Latihan 1: Menurut teks tentang pencemaran di Teluk Buyat, berapa persen saham PT Newmont Minahasa Raya yang dikuasai Newmont Corp?
Latihan 2: Lanjutkan teks tentang pencemaran di Teluk Buyat, mulai setelah kalimat terakhirnya.

Teks bacaan:

━━━

Merkuri Di Buyat, Dari Mana Asalnya?
Suara Karya - Kasus dugaan pencemaran merkuri dan arsen di Teluk Buyat seolah tak berujung. Dari mana logam berat itu berasal?
Hingga saat ini memang belum ada pihak yang tahu secara pasti asal mercuri, termasuk arsen, yang menyebabkan perairan di Teluk Buyat, Kecamatan Ratatotok, Kabupaten Minahasa Selatan, Sulawesi Utara tercemar. Parah lagi, menurut beberapa LSM.
Sebagaimana banyak pihak tahu, sejak 1996 sebuah perusahaan tambang emas berskala multinasional membuka areal pertambangan di sekitar Ratatotok. PT Newmont Minahasa Raya, nama perusahaan itu yang 80 % kepemilikan sahamnya dikuasai Newmont Corp--sisanya oleh PT Tanjung Serapung, perusahaan Indonesia--dituding telah melakukan pencemaran di perairan teluk tersebut.
Perusahaan tersebut telah menghasilkan sedikitnya 4,78 ton biji emas sejak berproduksi tahun 1996 hingga penutupan tambang pada 31 Agustus 2004 lalu. Bayangkan, berapa tailings yang telah dihasilkan. Karena itu, tak aneh kalau kemudian tuduhan pencemaran dilayangkan sejumlah LSM kepada perusahaan itu. Kadar merkuri dan arsen diperairan itu, seperti analisa LSM, telah meningkat di ambang batas.
Tuduhan itu, menurut beberapa pengamat, tampak aneh karena perusahaan berbasis di AS itu sama sekali tidak menggunakan merkuri dalam proses produksi untuk menghasilkan bijih emas, kecuali sianida. Sianida digunakan guna memilah emas dari mineral lainnya yang terkandung dalam batuan. Kalau pun terdapat merkuri, menurut NMR, merkuri itu adalah sinabar, yakni merkuri yang sudah terikat dengan sulphur sehingga sangat stabil dan tidak berbahaya bagi manusia dan biodata laut.

━━━

Data hasil ekstraksi:

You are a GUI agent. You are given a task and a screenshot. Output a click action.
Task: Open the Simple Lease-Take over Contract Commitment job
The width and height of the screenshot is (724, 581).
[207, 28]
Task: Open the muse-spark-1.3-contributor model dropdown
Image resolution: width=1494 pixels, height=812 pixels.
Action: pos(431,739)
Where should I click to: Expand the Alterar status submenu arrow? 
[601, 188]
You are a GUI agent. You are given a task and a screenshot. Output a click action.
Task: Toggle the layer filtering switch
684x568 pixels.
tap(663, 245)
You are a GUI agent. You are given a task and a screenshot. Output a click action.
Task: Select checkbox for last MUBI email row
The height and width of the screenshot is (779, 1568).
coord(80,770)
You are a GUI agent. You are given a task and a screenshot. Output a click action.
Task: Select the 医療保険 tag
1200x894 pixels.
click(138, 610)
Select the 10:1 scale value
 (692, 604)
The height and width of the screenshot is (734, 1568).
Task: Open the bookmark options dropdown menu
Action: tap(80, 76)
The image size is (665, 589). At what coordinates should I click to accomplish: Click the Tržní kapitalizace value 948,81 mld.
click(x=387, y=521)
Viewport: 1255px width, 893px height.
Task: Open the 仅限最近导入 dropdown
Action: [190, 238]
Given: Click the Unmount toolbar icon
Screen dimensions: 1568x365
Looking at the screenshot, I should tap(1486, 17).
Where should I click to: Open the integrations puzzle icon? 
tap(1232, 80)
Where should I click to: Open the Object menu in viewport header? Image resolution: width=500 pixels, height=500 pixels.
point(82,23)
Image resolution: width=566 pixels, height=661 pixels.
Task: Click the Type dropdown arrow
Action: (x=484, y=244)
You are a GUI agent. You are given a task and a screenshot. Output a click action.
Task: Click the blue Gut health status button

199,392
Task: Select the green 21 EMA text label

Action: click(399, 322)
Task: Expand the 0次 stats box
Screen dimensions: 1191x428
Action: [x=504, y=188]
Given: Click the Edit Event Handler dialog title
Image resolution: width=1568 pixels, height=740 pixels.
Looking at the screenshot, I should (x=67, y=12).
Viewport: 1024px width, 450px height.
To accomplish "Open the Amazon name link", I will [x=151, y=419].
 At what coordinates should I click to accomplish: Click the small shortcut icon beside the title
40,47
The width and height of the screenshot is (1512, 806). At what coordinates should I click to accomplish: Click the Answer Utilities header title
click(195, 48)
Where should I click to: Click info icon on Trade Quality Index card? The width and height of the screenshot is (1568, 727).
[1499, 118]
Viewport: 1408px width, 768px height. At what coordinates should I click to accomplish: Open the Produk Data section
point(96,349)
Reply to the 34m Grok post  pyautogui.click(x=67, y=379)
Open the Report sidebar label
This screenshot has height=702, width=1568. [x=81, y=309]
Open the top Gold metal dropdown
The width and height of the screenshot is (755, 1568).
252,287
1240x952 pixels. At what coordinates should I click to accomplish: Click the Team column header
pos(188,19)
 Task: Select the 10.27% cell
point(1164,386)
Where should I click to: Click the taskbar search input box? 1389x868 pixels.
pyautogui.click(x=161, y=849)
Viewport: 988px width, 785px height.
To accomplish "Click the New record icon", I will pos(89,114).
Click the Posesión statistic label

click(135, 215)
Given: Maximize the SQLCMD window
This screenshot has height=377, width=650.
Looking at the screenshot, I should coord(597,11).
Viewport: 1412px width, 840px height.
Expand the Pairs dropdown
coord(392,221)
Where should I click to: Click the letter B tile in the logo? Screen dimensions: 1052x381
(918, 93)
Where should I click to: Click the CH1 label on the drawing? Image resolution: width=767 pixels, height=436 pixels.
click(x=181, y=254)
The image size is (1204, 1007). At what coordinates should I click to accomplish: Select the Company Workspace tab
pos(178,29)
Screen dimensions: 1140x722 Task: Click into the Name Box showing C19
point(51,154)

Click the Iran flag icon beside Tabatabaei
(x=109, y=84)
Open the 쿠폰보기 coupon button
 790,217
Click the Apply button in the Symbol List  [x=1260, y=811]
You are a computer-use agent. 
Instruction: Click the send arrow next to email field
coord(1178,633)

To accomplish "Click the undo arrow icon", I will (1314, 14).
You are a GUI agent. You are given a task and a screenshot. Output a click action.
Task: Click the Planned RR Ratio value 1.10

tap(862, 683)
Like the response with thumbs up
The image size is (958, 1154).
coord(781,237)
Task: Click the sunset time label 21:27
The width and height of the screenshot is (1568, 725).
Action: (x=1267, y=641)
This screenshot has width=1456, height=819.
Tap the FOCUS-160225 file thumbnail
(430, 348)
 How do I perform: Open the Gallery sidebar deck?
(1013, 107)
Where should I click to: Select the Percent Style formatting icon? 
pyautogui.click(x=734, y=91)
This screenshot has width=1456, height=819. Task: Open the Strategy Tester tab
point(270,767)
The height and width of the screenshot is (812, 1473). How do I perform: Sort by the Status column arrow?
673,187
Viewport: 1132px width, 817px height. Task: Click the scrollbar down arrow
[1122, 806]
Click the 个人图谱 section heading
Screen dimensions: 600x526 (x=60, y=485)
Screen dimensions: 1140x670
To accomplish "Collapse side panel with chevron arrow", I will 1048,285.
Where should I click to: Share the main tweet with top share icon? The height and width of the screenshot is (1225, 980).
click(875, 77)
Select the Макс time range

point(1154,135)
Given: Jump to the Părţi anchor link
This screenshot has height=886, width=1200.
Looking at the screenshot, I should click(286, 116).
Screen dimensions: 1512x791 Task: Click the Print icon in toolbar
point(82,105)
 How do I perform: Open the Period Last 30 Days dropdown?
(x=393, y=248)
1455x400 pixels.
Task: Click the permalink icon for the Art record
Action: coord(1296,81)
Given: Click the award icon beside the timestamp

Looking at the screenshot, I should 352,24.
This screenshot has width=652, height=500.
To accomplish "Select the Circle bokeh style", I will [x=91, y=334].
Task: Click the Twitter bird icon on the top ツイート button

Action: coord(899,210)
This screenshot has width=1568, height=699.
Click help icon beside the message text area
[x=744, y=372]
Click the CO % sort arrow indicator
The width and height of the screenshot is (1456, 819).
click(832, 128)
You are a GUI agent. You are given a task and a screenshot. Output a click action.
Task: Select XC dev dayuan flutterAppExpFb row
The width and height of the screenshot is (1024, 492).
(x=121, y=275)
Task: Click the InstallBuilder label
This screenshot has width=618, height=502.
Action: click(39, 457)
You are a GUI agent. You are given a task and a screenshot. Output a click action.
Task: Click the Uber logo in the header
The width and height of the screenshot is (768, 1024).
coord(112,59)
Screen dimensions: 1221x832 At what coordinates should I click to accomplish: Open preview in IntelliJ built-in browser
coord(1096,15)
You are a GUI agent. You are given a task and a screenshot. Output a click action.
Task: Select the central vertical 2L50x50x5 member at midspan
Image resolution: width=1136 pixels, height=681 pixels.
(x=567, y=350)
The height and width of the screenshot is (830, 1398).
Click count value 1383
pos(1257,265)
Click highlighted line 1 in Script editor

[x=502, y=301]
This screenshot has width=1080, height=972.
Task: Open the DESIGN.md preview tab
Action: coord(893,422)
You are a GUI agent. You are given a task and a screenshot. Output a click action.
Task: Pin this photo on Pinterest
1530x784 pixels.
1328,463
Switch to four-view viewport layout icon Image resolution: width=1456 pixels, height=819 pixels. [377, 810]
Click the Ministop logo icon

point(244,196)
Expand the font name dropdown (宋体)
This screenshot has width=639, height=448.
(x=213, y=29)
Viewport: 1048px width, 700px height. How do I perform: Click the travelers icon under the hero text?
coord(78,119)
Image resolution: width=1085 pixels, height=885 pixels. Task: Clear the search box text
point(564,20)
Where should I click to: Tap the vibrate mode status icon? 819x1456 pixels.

━━━

Jawaban tertulis 1: 80 persen.

Jawaban tertulis 2:
Melalui sebuah teknologi yang andal, sianida dan merkuri itu diamankan dan dinetralkan, kemudian disimpan untuk selanjutnya dikirim ke Fasilitas Limbah Berbahaya di Jakarta dan Prasadha Pamunah Limbah Industri (PPLI) di Cileungsi, Bogor. Dengan begitu, tailings yang berasal dari enam lubang sebanyak 2.000 ton per hari, atau 4 juta ton sejak berproduksi hingga penutupan, yang ditempatkan NMR di kedalaman 82 meter di Teluk Buyat melalui pipa sepanjang 10 km, adalah aman untuk lingkungan perairan itu, baik bagi biota laut maupun air laut. Setidaknya, ini menurut NMR.
Namun demikian, beberapa hasil penelitian yang boleh jadi keabsahannya masih dipertanyakan, menyimpulkan perairan Buyat sudah tercemar oleh logam berat merkuri dan arsen. Pipa pembuangan tailings NMR tepat berada pada perairan tersebut. Namun, NMR bersikukuh bukan pelaku pencemaran.
Perusahaan itu telah mempertontonkan berbagai bukti, mulai dari hasil survei internal terhadap lingkungan di sekitar Teluk Buyat hingga penelitian independen. Namun, semua itu seolah tidak ada artinya ketika Pusat Laboratorium Forensik (Puslabfor) Mabes Polri, melalui hasil penelitiannya, menunjukkan telah terjadi pencemaran di perairan Teluk Buyat.
Hasil Survei Puslabfor Mabes Polri tentu saja mengejutkan banyak pihak, khususnya para pelaku pertambangan. "Banyak parameter dan metoda yang bisa digunakan untuk mengukur baku mutu air maupun kandungan merkuri dalam ikan. Hasilnya pun bisa berbeda-beda" ujar Wira Budi, senior manager eksternal affairs PT Newmont Pacific Nusantara.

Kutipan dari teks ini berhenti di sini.